At the moment in my relationship I am dealing with feelings of anxiety, fear, insecurity, vulnerability, joy, protection support, understanding and love....such a ridiculous contradiction of emotions but that is I suppose the very essence of human relationships. The messy, blurred edges are what makes us human. The very fact that we communicate through symbols and abstract meaning and sub-text is what sets us apart from animals, not just spoken language but the unspoken interpretation of language....Ah now here is the rambling I promised. Perhaps that is is I don't do messy feeling very well..I maybe have chosen a career like law because emotion and feelings and human behavior is framed within the context of law, it can be categorized and explained through logical and proven arguments. I think it is this fear of vulnerability of exposure which has held me back a lot throughout my life. I am afraid of what people will see if I let my guard down, I like to keep some kind of barrier between myself and other people. The only other person in this world who has not experienced that barrier is my son. He is a part of me, I for these first few years of his life are all he has to rely on, therefore he needs me completely and without reservation thus I don't have to hide from him.

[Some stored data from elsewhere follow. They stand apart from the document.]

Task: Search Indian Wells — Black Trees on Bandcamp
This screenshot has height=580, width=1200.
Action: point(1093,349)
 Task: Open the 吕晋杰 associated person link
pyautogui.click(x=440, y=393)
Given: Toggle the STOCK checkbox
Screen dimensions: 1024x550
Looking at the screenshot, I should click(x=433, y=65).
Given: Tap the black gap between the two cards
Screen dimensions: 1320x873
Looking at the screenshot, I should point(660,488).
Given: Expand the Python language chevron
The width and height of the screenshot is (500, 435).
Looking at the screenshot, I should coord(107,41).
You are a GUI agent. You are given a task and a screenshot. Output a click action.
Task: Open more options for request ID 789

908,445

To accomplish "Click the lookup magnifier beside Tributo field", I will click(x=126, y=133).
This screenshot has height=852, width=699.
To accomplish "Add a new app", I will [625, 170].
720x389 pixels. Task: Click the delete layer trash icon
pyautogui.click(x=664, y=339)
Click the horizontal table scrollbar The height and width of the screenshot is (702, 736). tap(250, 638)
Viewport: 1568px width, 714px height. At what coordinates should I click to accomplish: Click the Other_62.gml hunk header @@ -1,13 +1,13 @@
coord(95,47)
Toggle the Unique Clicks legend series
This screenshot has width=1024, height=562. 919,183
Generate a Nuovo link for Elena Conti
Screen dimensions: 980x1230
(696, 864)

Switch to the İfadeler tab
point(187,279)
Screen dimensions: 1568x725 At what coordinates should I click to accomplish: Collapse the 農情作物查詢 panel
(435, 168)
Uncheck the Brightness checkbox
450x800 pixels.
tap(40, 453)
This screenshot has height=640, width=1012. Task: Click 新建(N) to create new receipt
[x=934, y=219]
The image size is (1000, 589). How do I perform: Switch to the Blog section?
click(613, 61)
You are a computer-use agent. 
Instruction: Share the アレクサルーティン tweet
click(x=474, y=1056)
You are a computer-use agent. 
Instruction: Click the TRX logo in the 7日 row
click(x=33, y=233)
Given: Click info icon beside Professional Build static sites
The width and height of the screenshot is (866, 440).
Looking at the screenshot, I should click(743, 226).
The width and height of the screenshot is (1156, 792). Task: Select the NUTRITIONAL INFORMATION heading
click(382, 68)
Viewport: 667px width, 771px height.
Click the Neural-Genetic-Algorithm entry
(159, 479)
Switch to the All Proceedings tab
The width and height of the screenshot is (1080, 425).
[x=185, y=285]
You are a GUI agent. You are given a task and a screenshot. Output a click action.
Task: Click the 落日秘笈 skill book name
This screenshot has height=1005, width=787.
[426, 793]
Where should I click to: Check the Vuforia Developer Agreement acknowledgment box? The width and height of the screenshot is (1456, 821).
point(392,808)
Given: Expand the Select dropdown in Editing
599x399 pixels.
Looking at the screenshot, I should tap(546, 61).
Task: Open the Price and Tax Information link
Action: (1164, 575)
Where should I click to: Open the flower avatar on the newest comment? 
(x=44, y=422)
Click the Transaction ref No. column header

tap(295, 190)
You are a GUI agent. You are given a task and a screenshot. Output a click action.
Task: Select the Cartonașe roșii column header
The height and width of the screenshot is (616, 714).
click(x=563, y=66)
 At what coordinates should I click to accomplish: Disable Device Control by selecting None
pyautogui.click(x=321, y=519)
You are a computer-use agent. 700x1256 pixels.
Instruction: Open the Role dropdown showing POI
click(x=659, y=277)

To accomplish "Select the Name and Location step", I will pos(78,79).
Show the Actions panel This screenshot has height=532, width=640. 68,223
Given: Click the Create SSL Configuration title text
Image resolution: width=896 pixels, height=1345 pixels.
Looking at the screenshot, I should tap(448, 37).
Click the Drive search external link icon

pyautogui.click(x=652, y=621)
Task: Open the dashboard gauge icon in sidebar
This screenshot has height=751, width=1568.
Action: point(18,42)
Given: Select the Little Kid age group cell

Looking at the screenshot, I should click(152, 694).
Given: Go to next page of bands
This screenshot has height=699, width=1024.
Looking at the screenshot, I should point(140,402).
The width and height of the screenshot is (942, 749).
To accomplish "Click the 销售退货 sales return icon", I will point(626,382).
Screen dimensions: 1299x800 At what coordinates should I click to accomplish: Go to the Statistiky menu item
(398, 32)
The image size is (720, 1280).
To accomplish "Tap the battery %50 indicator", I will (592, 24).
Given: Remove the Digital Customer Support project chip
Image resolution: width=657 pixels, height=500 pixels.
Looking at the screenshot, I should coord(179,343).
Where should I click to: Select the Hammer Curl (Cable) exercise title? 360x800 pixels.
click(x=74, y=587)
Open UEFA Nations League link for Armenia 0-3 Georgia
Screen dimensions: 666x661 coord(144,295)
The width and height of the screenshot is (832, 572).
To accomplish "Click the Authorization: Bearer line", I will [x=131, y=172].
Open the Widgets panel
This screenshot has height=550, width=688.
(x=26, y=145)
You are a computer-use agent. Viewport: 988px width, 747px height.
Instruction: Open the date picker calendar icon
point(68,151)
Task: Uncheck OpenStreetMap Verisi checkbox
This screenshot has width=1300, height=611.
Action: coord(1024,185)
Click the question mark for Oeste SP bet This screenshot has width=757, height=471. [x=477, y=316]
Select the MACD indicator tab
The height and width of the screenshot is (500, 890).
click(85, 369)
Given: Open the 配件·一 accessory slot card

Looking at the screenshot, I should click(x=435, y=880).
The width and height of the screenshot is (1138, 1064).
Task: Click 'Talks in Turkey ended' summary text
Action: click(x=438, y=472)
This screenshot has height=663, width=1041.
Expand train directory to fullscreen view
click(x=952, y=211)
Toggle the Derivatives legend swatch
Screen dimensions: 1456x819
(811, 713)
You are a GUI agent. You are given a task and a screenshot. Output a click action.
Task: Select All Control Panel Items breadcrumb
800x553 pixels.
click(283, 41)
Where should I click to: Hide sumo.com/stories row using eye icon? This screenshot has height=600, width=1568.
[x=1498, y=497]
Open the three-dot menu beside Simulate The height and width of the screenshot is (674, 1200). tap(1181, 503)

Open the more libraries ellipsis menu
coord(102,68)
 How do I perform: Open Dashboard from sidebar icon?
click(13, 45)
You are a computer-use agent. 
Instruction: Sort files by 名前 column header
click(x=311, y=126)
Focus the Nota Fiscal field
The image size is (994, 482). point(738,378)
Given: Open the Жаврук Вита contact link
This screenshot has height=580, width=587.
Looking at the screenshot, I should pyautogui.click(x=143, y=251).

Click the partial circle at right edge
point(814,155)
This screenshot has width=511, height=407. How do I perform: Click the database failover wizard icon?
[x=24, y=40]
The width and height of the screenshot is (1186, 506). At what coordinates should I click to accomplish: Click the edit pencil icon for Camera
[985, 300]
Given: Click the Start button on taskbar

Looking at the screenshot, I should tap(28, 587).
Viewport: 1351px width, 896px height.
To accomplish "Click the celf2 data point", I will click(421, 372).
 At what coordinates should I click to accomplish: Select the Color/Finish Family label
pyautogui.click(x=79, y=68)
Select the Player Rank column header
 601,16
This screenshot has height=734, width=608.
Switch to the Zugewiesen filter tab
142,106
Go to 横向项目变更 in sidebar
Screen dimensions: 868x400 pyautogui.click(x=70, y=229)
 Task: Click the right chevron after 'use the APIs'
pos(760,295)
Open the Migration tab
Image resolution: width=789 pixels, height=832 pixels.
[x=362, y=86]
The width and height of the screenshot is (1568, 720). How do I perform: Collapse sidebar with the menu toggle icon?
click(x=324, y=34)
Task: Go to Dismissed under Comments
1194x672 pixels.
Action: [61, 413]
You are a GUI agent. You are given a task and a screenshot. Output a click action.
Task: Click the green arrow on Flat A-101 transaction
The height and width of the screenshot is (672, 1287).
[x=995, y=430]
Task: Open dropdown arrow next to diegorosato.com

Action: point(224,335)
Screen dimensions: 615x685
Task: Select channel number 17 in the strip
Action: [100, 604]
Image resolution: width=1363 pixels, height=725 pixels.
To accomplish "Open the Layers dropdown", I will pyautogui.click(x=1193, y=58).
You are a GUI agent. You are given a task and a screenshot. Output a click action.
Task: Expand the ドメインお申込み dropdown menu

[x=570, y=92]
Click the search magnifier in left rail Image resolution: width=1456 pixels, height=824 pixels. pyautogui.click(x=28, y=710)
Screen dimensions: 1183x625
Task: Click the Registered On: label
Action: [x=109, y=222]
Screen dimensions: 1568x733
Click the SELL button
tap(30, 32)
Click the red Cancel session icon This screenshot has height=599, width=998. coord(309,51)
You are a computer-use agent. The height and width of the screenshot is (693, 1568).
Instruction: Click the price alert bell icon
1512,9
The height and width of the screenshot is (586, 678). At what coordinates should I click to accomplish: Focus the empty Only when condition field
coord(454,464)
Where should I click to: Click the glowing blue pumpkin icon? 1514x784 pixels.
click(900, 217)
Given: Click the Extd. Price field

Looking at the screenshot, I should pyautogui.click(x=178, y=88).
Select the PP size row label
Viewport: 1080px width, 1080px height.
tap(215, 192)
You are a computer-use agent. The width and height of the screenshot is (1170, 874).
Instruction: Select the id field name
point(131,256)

Everyone else to some degree has experienced this wall. However for the first time in my adult life I am considering letting it down, cracks have emerged and I am not sure I like them. I am seriously considering trying to plug them back up with concrete or heavy duty silicone. I am scared, I don't like feeling that my barriers are being chipped away. I especially don't like feeling like that when I have no guarantee I will be safe.
So for the moment I am going to try an allow myself to keep control and determination and persistence in the other aspects of my life but allow myself to feel a little more in my relationships, to experience that journey even if that means experiencing some not so nice feelings along the way because chances are that the positive, good feelings will outweigh the negative and I will not need to employ toddler logic if I allow myself to feel a little exposed.
Well wow that was a long cathartic entry...if you made it to the end! Well done!